誰かのためじゃない、“自分のため”に生きる。
ルイはゆっくりと目を閉じた。
かすかに震える指で、エプロンの裾を握りしめる。
(もう、逃げない)
自分を選ばなきゃ、誰かなんて選べない。
この混沌と痛みの中で、最初に救い上げるべきは、他の誰でもなく──
“ルイ”自身だった。
◆ ◆ ◆
その夜、ルイは閉店作業を終え、厨房の明かりを落とそうとした。
そのときだった。
奥の裏扉がわずかに開いているのに気づく。
風かと思った。けれど違った。
その隙間から、誰かがひっそりと出ていこうとしていた。
「……マサキさん?」
呼びかけると、背中がびくりと動いた。
振り返ったマサキの顔には、いつもの寡黙さとは違う、深い葛藤が滲んでいた。
「……悪い。鍵、置いてく」
ポケットから無言で差し出された鍵束。
ルイの手の中に置かれたそれは、ひどく冷たかった。
「待って。どういうこと? どこに行くの?」
問いかけても、マサキは目を合わせなかった。
肩にかけたバッグは軽く、長くいるつもりの荷物ではない。
「……ここは、もう俺がいる場所じゃない。
誰かに選ばれるために、残るつもりもない」
「誰かにって……それって、僕が──」
「気づいてたろ。料理中のお前、誰の顔を思い浮かべてるか」
静かな声が、鋭く突き刺さる。
ルイは、返す言葉を持たなかった。
黙ったまま、マサキが一歩、扉に近づく。
「……シオンが来た日から、決めてた。
誰かが泣くなら、それが俺でいい。
……お前には、前を向いてほしいから」
「待って、それって違う──」
「違わないよ。
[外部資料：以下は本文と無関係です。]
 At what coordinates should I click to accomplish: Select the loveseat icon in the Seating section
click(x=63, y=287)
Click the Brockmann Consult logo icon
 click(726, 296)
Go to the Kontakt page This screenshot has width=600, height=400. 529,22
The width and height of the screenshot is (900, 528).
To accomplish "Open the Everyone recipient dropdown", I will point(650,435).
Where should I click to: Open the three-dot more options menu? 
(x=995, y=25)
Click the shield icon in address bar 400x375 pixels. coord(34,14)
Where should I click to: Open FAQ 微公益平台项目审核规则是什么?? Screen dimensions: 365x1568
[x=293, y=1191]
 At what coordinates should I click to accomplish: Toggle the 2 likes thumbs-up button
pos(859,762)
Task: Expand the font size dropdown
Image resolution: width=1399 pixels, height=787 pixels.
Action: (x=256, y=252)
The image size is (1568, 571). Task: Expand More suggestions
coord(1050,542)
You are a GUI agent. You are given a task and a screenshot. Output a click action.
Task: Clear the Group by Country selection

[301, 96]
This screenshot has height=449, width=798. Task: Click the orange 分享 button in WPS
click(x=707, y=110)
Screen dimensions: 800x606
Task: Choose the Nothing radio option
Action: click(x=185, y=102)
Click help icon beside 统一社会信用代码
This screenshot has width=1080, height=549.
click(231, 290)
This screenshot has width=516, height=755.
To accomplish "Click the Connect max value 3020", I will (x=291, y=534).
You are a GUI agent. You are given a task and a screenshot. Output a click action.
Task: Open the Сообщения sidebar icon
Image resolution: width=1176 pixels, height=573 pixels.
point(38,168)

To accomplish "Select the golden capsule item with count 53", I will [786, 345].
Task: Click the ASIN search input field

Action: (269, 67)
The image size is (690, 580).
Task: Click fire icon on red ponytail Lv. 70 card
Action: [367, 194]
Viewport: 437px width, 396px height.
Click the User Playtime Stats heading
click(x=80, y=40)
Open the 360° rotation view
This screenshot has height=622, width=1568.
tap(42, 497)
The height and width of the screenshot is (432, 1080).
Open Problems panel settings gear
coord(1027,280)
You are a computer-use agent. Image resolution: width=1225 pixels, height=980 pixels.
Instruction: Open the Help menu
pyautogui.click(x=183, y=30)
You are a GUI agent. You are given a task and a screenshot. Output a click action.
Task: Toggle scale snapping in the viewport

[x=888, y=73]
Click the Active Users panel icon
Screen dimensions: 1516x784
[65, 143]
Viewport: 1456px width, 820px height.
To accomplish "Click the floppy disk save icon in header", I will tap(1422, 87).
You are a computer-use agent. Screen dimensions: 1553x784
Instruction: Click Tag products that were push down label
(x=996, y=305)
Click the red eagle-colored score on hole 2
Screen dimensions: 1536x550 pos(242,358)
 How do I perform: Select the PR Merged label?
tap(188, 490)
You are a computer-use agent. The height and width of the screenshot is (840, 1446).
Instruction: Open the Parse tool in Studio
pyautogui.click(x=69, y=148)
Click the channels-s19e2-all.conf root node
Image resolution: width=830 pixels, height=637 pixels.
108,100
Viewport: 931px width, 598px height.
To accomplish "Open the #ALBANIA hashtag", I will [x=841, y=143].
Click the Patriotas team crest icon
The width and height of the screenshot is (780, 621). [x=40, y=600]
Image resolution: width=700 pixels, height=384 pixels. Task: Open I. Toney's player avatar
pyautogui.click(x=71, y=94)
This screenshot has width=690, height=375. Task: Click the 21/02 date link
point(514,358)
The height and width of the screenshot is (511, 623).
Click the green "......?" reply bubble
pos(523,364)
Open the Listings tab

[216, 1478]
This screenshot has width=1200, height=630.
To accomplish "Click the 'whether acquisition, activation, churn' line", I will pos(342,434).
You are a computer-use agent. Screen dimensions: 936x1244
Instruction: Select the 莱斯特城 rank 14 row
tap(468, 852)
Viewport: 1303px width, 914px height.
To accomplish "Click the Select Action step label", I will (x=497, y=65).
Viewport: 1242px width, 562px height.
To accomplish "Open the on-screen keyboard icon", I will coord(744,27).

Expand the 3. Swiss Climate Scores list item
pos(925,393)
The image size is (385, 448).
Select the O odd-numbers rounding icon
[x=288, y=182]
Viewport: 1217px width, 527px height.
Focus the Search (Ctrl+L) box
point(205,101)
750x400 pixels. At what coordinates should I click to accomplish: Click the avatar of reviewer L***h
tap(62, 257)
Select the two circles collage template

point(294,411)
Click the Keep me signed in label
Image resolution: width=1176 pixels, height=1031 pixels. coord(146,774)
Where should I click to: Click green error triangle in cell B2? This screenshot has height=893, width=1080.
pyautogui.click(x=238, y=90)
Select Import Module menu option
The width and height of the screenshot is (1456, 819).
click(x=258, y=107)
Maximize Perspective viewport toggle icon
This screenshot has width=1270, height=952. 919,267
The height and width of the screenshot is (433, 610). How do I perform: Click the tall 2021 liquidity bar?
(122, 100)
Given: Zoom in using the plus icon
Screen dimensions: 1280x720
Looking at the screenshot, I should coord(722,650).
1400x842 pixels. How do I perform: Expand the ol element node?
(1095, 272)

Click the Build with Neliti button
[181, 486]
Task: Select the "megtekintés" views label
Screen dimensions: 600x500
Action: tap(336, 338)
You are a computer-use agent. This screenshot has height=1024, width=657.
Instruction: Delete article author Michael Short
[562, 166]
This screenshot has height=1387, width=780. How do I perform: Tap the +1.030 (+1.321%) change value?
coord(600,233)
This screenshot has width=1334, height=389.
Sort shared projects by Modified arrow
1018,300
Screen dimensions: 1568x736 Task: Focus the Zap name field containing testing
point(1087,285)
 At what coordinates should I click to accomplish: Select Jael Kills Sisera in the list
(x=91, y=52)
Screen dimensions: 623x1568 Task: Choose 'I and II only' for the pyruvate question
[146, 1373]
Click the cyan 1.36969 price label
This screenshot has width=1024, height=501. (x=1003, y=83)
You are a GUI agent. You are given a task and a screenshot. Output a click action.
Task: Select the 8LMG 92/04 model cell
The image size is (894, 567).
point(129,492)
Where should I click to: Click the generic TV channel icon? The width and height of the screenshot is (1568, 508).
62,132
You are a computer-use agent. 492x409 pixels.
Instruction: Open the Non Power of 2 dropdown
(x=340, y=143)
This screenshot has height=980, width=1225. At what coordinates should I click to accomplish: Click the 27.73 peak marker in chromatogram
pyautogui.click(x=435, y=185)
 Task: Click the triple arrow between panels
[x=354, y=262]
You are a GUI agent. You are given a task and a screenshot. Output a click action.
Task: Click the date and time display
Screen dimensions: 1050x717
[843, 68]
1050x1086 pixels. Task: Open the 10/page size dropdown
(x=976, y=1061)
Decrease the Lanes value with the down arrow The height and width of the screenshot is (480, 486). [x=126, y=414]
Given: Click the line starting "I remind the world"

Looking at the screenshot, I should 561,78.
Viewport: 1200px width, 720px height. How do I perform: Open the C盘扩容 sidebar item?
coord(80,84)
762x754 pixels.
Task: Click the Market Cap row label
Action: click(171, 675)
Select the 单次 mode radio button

お前は、もう“俺の背中”なんて見てない」
それは、優しさの言葉だった。
突き放すのではなく、見送るための覚悟だった。
けれどその優しさは、ルイにとって残酷だった。
もう一度、名前を呼ぼうとした。
けれど唇が動いた瞬間、マサキはもう背を向けていた。
扉が静かに閉まる音がした。
ドアベルは鳴らなかった。
あとに残ったのは、淡く揺れる煙の匂いと、暖かさの残った鍵だけだった。